(Co-Written with Corneil du Plessis)
Our economy is relatively well developed compared to the rest of the continent, and we have good access to the internet--though it is overpriced.
Our challenge is two-fold: First, getting enough young people into software development is a problem.
The South African education system is failing to produce enough math and science students.
Those that do get qualified can also easily find work overseas.
The second challenge is that this shortage of skills means that the developers around are relatively well paid and in general don't feel driven to innovate or create new software like our counterparts in East Africa.
So our entrepreneurial or start-up culture is quite weak.
But there is an ongoing, concerted effort to create a creative, innovative tech culture in South Africa.
This has been spurred on by fact that the economy is not growing so much anymore and even those “comfortable developers” are starting to feel the need to be a bit more creative.
Android is a great example of an African Success.
Android’s open source nature means that manufacturers are able to offer cheap, yet feature-rich smart phones at affordable prices, which in turn provides a market for mobile application developers
Android has given Java a shot in the arm in Africa.
In general, PC penetration in Africa is low, but the penetration of cell phones is very high.
In South Africa for example, the mobile phone penetration rate is over 100%.
This provides a mass market for developers to target their applications at; something which is not available for desktop applications.
Currently, most of the phones are feature or grey screen phones but Android allows for the production of a range of phones available, at different price points but with advanced features such as GPS and accelerometers.
In addition the open nature of the platform and its eco-system means that it has appeal for Africans who are weary of being tied to a specific vendor.
As free software Java has the potential to help Africa become a creator and exporter of technology rather than a mere user or importer of technology from the developed world.

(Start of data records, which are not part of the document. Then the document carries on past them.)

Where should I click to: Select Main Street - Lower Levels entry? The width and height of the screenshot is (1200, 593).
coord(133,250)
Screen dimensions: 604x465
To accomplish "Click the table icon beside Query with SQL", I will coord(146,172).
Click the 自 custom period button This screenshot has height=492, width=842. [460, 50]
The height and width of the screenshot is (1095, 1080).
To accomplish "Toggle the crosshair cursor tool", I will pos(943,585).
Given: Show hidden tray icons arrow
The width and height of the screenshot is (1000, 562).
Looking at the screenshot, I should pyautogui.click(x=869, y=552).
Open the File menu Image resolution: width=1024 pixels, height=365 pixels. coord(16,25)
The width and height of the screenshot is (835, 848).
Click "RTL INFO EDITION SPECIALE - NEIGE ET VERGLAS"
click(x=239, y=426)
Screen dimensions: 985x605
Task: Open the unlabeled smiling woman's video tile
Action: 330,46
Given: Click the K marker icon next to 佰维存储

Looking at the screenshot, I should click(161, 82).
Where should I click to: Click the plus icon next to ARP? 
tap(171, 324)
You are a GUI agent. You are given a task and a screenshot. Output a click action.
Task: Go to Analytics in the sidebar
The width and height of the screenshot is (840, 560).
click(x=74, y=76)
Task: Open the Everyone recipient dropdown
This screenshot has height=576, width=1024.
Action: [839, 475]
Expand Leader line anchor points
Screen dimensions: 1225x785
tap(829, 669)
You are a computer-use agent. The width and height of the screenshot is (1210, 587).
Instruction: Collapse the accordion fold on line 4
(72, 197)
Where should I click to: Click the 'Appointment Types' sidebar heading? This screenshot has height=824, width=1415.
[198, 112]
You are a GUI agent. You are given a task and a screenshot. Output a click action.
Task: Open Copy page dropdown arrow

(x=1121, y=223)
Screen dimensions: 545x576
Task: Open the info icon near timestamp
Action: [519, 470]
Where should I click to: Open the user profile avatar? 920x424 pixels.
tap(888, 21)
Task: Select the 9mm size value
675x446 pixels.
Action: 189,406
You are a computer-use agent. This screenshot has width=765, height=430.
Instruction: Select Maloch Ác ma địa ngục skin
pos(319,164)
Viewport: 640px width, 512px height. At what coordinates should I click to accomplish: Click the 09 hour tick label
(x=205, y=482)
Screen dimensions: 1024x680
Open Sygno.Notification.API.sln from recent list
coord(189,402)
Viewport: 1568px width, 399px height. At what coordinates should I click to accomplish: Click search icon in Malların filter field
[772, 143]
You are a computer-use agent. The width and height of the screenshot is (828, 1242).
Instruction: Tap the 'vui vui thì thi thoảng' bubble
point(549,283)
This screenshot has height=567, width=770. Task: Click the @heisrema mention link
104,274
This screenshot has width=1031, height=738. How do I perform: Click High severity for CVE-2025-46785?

Building system on a technology stacks that require repatriation of license fees will mean Africa is always dependent on the developed world for the core building blocks to any solution.
We would always have to wait for innovation to happen in the developed world before we could move forward with any solution.
With Java we can build our own solutions and innovate ourselves without waiting for the rest of the world.
Java User Groups, known affectionately as JUGs, are meeting sites where developers of Java and other technologies can exchange ideas, learn from each other, and find opportunities. The developer community in Africa is diverse and vibrant, and growing fast with more than 30 Java User Groups spread across the continent. The Goal of a JUG is:
1)Showcase the different countries to assist to mutual understanding.
2)Entice International sponsors to invest in Africa.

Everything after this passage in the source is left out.